Opinión

Los lazos de sangre

Conocí a Claudia hace tiempo, cuando era una niña de seis años impregnada de una tristeza que debería estar prohibida a esa edad. Su padre se había ido de casa, había vaciado las cuentas familiares y dejado a su madre con un crédito hipotecario imposible de vencer. Claudia entonces sólo entendió el abandono y sus ganas de llorar que se mezclaban con las lágrimas de su madre. Esa huida paterna arrasó con la familia. Lo que vivió a partir de entonces fue una madre ausente por el trabajo e inmovilizada por el cansancio, una hermana adolescente que salía a la calle queriendo comerse un barrio que le quedaba pequeño y un hermano menor que se enfadaba sin motivo demasiado a menudo. Todo se rompió aquel día y aunque el tiempo ha recompuesto algunas piezas, las heridas han marcado un mapamundi extraño y difícil de interpretar.

A pesar de todo intentó, en años posteriores, recuperar algo de aquella figura paterna que los sustituyó por otras parejas y otras ciudades. Nunca recibió nada más que indiferencia, distancia y el aroma del hastío ante su insistencia de ser, aunque sólo fuera unos instantes, padre e hija. Ahora treinta años después de aquel naufragio familiar, Claudia está de nuevo envuelta en las brumas de la ansiedad y la culpa. Su padre, enfermo, arruinado y abandonado por esa vida que eligió, quiere vivir con ella. No por amor, ni por remordimiento, ni por ayudarla, simplemente los años han empezado a cobrarle la factura y no tiene nada ni a nadie. Y ella, a pesar de todo, no ha sido capaz de despacharlo con un portazo bien ruidoso y se consume pensando qué es lo correcto. Pesa sobre ella esa losa moral que nos han impuesto de la sangre por encima de todo. “Es que es mi padre”, se repite a sí misma y a los demás.

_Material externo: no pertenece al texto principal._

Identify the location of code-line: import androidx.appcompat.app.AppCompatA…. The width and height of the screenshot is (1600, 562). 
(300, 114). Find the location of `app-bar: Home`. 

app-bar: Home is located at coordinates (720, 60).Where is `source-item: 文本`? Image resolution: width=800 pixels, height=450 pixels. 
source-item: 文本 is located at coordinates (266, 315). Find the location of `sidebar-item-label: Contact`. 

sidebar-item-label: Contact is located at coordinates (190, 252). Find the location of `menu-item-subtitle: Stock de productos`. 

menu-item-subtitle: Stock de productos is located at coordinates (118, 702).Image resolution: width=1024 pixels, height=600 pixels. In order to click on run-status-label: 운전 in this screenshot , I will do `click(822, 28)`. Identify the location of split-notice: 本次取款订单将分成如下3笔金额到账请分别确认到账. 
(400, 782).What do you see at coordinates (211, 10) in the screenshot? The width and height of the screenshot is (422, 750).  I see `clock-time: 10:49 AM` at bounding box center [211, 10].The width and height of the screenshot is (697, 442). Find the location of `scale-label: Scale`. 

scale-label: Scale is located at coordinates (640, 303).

Pero no debería ser esa la cuestión. Ser madre, padre, hermana, hermano, hijo o hija no es nada si no va acompañado de amor, respeto, comprensión y apoyo infinito. Los lazos de la genética común y de la sangre no deberían atarnos a nadie cuando nos han abandonada a nuestra suerte, en el mejor de los casos, o cuando nos han inflingido dolor y daños irreparables, porque entonces esa sangre no es más que agua diluida. Todos deberíamos sacudirnos esa dictadura de la familia, disfrazada de herencia ética, que nos desequilibra y nos ata a personas que sólo nos producen heridas incurables que se abren una y otra vez. La familia, esa que nos viene dada, sólo merece ese nombre cuando sentimos que es un lugar seguro donde se nos quiere siempre. Y para salvar esas raíces sanas que nos sujetan, a veces hay que podar algunas ramas. Sin remordimiento ni culpa.